According to the World Bank Open Data, it shows that around 1.7 billion people remain unbanked globally, with less than 30% bank penetration, less than 40 ATMs per 100,000 adults, and over 60% live far from banks.  (World Bank, 2019)

All these people transact only in cash, have no safe way to store their Money, and must rely only on informal lenders for credit. 

This presents a great opportunity for financial inclusion, and for service providers to convert that cash into e-money. 

There is still another issue that should be addressed to be able to provide service to the most marginalized people of society. That issue is lack of an official Identification Document or ID. Just in Sub-Saharan Africa, more than 40% of the population lacks an official Identification document. This is a significant barrier of entry for any service. Regulators are demanding strict KYC requirements, and for this, everyone needs to provide a valid and official identification card; otherwise, providers get substantial financial penalties. 

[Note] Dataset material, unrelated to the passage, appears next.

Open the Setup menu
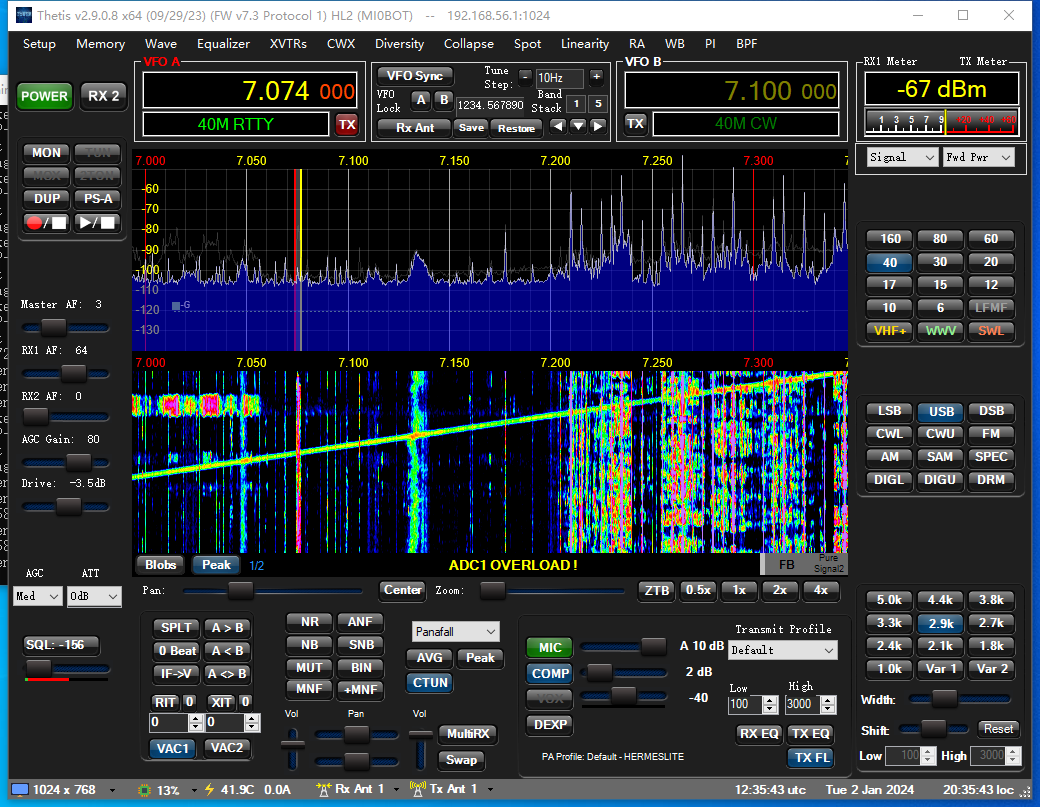The image size is (1040, 807). tap(39, 44)
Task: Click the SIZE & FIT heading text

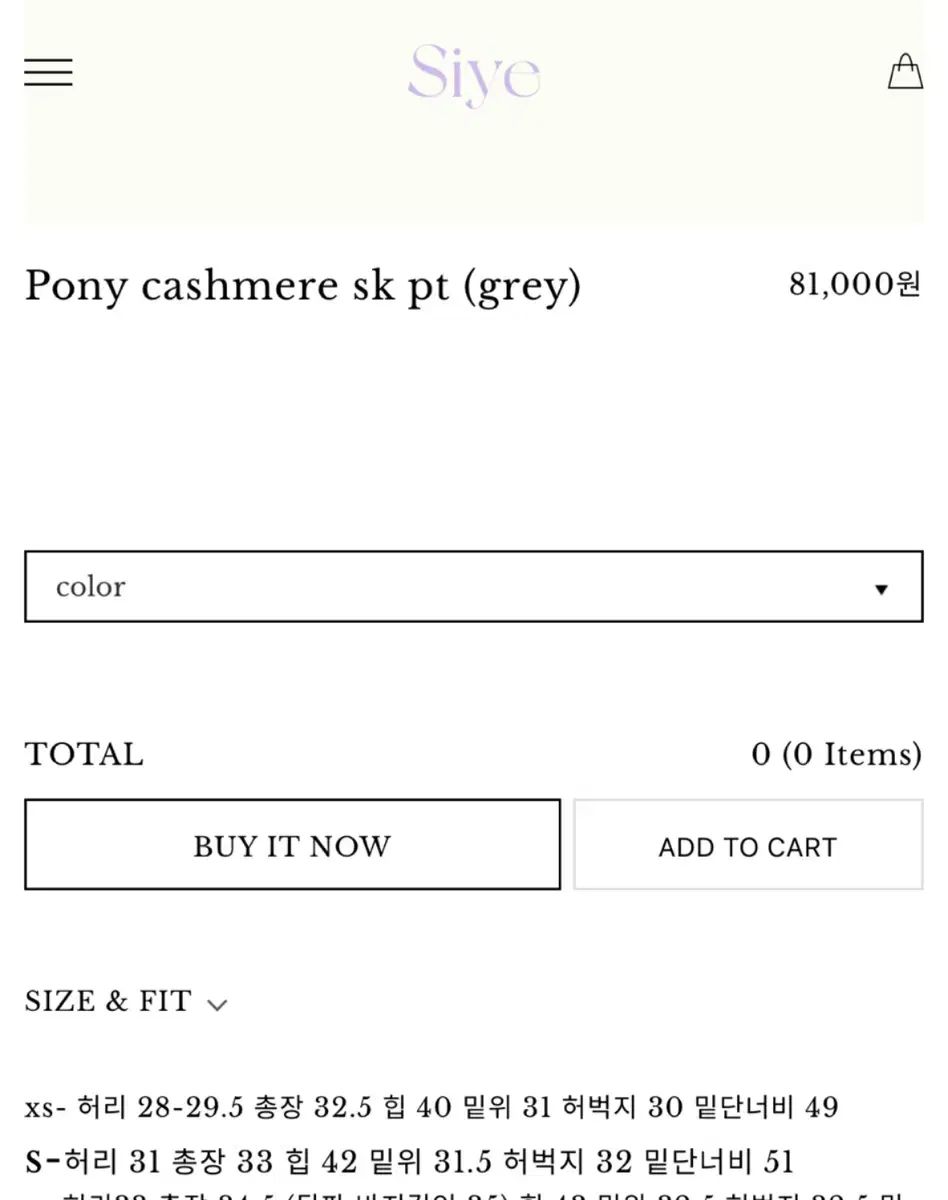Action: click(106, 1001)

That is the reason a new solution to identify these members of society is needed. Additionally, service providers and government regulators need to work hand-in-hand to be able to improve the regulation to make sure financial and any other essential services can be provided to the most vulnerable people in the World.


GSMA, 2019. 2018 State of the Industry Report on Mobile Money. [Online]
Available at:
[Accessed 22 November 2019].

World Bank, 2019. World Bank Open Data. [Online]
Available at:
[Accessed 22 11 2019].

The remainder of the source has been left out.